Roll Your Own Database Migrations

I once worked at a startup where database migration scripts distributed via email. The engineering team was very small and I don’t remember a time where it caused a major issue (especially when compared to the bug that charged customers 10x the purchase price). But, if you want to make your database migrations a little more formal than email, you can read on about how I do this.

There are many frameworks that manage database migrations for you. I’ve used some of these frameworks and they’re great. Many of the techniques that I use in my day-to-day development come from things I’ve seen in other pieces of software – Ruby on Rails, Drupal, and Spring are a few examples. If you’re using one of these frameworks and are curious about how they might work, read on.

The Problem

Over the life of a software project that uses a relational database, the schema will need to change. How should these schema changes be tracked and applied in all environments (dev, qa, prod, etc.)?

The simple answer is that one would want to track the changes just like we track code changes in any SCMS. This gives us the ability to see what the schema was at any given time, and it gives us the ability to replay schema updates in an isolated environmet.

Also, we’d want the updates applied automatically, or at least with just a few keypresses.

One Solution

When faced with this problem about four years ago (I was building an e-commerce platform for a now defunct startup), I came up with a simple solution that has served me well since.

The idea is simple:

  • Store SQL migration files in a /sql-migrations directory
  • Store the current database version in the database
  • Use a shell script to apply necessary migrations

There are some limitations:

  • Migrations are limited to pure SQL – there is not (easy) access to application code
  • I have not implemented a rollback mechanism (I’ll talk more about this below)

Show Me the Code

First, your database must have a table that stores the current version that looks like this:

create table database_versions (
  version varchar(32) not null,
  is_active boolean not null default false,
  creation_date timestamp not null default current_timestamp
);

Logic to automatically create this table could be added to my migration script below. I have a db-init script that creates this table for me.

The is_active field is optional. You could infer the active version by assuming that it’s the greatest version. I use it because it makes the code simpler and I have not had a problem with it being out of sync.

Now let’s look at the SQL migration files. There are two requirements for these files

  • The schema version must be available via the file name
  • The files must be sortable by name e.g. sort -V, or sort -t. -k 1,1n -k 2,2n, -k 3,3n, or just make the names lexically ordered

I use file name like 000.000, 000.001, 001.000, etc. because it makes the migration shell script easier to code.

The files in the /sql-migrations directory are changes to the schema, not the full schema.
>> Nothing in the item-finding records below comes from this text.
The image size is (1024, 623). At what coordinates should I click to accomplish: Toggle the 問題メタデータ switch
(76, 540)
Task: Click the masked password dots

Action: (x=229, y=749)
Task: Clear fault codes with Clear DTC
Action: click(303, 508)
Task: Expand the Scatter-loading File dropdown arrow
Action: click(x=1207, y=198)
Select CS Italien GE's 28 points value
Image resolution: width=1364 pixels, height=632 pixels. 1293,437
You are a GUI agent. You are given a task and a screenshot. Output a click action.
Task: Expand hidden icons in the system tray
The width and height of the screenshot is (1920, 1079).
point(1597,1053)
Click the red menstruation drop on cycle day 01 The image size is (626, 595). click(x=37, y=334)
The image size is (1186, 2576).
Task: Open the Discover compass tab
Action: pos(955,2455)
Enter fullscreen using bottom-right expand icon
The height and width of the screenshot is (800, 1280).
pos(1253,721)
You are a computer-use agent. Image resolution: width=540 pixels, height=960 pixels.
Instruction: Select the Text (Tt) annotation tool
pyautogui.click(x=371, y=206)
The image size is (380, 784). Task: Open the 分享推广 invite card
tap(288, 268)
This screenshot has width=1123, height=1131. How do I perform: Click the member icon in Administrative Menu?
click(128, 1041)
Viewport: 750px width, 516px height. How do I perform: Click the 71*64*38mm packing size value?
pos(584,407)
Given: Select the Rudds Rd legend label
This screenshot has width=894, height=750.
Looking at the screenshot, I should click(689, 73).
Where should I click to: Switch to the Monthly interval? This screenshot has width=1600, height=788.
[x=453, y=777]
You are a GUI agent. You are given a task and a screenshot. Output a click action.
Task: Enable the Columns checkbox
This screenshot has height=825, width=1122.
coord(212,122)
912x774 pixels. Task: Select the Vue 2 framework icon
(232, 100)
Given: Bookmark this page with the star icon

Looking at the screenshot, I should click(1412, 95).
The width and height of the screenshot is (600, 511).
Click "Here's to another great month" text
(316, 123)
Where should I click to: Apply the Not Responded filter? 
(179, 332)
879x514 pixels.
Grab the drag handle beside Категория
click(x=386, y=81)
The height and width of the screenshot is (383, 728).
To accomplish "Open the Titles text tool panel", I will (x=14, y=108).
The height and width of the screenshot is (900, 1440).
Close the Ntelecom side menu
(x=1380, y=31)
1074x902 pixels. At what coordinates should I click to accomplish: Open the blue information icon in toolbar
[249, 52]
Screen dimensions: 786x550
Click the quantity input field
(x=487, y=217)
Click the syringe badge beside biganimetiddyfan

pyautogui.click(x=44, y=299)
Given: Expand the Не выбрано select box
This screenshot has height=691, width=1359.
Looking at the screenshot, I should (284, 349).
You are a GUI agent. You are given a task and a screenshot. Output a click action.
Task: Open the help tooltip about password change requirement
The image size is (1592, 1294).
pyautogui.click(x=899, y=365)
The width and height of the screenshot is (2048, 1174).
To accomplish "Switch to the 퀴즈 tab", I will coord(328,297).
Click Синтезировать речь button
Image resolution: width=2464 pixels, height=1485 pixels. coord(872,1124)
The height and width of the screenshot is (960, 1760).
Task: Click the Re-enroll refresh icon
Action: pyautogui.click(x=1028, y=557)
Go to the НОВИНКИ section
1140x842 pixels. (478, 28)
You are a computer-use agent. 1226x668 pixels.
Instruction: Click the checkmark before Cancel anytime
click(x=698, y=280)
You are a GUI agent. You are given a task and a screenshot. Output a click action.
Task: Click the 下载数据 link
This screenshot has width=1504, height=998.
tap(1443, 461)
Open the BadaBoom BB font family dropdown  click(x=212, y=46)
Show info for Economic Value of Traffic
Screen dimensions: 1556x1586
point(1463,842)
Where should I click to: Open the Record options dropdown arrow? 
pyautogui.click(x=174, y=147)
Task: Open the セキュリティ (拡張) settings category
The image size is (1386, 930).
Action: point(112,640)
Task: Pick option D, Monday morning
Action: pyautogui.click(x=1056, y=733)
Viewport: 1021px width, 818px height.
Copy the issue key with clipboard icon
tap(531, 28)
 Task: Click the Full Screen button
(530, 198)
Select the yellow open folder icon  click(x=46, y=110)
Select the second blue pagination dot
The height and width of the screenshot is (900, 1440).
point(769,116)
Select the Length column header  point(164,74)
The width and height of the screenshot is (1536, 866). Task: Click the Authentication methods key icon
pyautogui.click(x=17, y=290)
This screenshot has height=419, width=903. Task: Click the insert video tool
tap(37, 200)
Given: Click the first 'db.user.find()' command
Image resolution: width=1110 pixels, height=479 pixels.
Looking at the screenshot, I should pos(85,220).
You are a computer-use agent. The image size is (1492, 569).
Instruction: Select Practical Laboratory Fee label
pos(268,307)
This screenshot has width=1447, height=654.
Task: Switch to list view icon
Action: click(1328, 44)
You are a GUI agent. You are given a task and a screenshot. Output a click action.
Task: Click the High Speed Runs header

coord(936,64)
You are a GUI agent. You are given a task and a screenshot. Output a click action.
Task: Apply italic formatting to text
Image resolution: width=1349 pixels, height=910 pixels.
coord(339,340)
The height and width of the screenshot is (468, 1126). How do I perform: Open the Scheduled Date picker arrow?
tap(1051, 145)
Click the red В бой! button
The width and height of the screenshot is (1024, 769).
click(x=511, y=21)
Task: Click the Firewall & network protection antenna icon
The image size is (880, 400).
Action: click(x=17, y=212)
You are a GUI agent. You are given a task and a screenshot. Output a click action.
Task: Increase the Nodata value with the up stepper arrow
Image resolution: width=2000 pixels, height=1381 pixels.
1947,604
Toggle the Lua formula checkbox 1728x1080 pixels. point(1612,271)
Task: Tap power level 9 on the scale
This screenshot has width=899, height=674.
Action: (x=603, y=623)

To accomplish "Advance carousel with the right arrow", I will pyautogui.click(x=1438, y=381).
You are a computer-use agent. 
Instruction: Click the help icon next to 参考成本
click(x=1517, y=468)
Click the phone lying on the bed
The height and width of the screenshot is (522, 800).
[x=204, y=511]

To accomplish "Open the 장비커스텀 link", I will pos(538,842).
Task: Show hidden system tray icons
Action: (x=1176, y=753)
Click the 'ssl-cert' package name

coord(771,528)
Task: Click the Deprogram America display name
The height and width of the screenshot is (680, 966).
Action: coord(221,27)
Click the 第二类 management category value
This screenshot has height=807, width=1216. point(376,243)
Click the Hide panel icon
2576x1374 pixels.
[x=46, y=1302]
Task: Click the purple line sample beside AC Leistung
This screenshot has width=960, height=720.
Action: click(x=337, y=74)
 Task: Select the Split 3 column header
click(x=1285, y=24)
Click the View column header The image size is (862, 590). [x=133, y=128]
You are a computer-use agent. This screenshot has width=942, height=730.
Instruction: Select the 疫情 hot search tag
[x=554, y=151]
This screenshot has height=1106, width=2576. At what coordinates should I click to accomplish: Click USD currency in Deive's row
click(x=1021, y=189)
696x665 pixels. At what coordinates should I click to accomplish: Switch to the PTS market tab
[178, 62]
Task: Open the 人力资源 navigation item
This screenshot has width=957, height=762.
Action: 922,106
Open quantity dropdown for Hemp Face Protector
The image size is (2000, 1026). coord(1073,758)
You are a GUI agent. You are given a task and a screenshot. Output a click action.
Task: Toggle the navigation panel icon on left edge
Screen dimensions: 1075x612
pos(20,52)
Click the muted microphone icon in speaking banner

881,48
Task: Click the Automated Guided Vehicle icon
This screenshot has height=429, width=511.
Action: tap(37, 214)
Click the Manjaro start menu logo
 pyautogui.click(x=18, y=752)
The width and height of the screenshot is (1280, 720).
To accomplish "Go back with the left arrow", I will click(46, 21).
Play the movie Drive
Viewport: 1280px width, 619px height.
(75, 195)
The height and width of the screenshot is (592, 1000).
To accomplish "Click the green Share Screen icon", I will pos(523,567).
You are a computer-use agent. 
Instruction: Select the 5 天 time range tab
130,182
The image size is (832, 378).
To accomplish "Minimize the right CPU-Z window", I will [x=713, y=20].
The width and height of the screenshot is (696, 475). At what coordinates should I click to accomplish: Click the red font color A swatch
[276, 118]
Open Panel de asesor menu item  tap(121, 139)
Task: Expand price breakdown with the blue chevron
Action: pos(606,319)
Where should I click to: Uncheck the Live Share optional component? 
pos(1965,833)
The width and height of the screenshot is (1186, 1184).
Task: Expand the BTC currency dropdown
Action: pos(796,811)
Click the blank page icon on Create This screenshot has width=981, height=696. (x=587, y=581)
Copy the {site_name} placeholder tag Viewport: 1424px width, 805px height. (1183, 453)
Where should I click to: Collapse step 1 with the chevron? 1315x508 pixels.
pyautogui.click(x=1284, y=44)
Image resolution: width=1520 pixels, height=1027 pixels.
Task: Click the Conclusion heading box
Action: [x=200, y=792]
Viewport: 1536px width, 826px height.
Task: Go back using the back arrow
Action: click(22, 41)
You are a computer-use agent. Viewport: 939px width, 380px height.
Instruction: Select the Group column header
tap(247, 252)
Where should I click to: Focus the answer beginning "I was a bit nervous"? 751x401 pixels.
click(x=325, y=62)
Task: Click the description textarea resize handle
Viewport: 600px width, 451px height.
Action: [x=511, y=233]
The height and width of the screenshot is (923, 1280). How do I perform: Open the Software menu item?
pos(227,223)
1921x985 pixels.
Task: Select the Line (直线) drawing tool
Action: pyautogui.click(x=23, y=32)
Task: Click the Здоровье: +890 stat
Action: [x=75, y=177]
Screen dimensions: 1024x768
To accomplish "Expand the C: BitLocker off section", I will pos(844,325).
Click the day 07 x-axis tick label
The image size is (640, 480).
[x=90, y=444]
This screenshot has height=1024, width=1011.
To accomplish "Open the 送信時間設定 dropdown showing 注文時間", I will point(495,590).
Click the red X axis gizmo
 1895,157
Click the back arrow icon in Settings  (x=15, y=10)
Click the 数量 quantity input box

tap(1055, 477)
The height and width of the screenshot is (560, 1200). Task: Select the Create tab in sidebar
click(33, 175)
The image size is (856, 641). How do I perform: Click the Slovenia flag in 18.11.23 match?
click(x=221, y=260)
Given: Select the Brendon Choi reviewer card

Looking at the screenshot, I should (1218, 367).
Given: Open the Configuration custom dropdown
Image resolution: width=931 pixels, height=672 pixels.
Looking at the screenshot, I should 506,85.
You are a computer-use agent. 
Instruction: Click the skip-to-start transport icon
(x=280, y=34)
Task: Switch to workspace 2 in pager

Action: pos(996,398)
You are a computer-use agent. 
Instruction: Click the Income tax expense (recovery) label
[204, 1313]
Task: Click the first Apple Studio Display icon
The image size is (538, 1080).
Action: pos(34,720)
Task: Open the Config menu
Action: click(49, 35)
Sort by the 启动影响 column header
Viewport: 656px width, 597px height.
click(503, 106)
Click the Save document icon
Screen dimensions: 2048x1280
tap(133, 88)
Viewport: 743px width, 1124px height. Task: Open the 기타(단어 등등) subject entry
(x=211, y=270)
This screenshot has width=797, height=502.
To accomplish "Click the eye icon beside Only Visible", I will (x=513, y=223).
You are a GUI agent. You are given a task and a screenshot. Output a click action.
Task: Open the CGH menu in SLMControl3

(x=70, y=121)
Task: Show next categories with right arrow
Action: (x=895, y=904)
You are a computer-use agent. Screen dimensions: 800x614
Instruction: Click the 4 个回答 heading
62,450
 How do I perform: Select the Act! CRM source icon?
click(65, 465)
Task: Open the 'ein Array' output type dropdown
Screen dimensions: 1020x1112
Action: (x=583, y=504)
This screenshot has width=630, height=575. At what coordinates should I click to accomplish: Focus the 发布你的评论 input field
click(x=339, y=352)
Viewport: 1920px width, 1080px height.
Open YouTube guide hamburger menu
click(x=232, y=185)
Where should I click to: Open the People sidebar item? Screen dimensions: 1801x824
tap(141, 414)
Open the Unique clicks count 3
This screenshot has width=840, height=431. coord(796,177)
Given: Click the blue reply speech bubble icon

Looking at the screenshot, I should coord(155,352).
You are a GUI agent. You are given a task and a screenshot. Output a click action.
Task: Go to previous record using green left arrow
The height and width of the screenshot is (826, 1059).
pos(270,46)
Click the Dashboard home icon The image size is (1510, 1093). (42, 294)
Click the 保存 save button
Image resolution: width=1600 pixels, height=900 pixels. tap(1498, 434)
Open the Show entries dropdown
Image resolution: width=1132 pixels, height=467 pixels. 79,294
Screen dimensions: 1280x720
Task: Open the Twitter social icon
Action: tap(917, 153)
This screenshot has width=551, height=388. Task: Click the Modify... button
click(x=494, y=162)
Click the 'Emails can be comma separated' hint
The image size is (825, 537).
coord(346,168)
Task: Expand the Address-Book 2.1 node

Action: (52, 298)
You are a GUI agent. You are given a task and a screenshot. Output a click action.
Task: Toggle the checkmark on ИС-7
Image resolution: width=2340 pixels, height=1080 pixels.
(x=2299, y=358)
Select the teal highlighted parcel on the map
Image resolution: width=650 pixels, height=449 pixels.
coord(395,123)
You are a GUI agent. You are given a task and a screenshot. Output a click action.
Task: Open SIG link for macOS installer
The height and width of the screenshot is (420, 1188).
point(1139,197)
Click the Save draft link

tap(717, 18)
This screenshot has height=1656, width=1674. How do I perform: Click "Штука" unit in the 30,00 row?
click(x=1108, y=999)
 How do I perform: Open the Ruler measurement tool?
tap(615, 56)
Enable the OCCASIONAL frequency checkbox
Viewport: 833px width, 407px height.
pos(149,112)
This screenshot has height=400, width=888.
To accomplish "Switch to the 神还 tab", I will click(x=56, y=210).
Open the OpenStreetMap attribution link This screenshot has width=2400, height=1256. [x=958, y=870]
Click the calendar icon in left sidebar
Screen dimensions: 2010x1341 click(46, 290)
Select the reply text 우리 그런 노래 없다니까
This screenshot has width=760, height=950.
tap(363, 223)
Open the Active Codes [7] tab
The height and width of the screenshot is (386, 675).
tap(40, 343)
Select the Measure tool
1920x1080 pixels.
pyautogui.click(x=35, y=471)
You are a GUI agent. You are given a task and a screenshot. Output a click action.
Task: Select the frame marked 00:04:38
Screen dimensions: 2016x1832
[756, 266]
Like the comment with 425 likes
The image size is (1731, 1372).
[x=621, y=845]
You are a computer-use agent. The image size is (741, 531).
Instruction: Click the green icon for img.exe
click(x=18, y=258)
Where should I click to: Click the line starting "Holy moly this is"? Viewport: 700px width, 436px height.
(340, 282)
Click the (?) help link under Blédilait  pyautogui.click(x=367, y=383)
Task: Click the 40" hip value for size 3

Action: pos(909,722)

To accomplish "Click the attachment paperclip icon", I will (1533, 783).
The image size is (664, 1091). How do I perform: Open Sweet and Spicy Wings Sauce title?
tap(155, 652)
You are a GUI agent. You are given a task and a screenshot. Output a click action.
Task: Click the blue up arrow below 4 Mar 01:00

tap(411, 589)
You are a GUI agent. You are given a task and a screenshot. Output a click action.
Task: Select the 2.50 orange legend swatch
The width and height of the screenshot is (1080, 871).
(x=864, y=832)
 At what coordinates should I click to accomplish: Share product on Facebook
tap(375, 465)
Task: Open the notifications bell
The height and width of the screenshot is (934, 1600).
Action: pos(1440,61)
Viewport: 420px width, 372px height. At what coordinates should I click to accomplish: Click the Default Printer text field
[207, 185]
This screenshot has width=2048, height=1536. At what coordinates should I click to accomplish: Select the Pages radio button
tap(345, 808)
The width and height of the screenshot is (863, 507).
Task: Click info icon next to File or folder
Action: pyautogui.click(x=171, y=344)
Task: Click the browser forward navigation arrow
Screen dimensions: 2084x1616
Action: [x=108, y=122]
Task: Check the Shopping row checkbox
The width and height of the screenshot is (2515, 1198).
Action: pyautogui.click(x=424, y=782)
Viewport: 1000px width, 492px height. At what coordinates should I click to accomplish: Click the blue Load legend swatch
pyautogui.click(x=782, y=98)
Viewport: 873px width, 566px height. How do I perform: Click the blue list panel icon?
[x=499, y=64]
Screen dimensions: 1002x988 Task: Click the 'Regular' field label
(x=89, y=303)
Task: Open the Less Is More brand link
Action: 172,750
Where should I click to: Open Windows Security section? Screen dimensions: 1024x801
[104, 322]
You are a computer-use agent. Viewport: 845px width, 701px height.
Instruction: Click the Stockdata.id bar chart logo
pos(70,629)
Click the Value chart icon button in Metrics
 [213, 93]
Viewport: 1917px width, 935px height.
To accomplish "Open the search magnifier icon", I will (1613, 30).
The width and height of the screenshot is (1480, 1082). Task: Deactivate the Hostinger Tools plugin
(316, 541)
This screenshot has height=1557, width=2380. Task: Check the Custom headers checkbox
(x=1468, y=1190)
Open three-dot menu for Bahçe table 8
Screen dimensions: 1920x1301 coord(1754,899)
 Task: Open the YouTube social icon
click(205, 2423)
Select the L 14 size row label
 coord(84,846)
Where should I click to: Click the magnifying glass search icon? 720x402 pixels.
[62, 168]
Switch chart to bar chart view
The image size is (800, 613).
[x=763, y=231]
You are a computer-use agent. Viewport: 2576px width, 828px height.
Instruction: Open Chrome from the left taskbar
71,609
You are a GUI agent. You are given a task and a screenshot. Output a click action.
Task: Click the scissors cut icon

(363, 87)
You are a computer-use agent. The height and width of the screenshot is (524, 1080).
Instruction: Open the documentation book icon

As an example, the first file (000.000) may look like this:

create table users (
  name varchar(32) not null,
  primary key (name)
);

The second file (000.001) may look like this:

alter table users
add email varchar(256) not null;

Now for the meat. Here’s the script I use to apply the migrations:

#!/bin/bash
set -e
source $(dirname $0)/../.include

function add-version() {
  psql $PSQL_OPTS -c "update database_versions set is_active = false where is_active = true" $DB_NAME
  psql $PSQL_OPTS -c "insert into database_versions (version, is_active) values ('$1', TRUE)" $DB_NAME
}

current_version=$(psql $PSQL_OPTS -Atc "select version from database_versions where is_active = true" $DB_NAME)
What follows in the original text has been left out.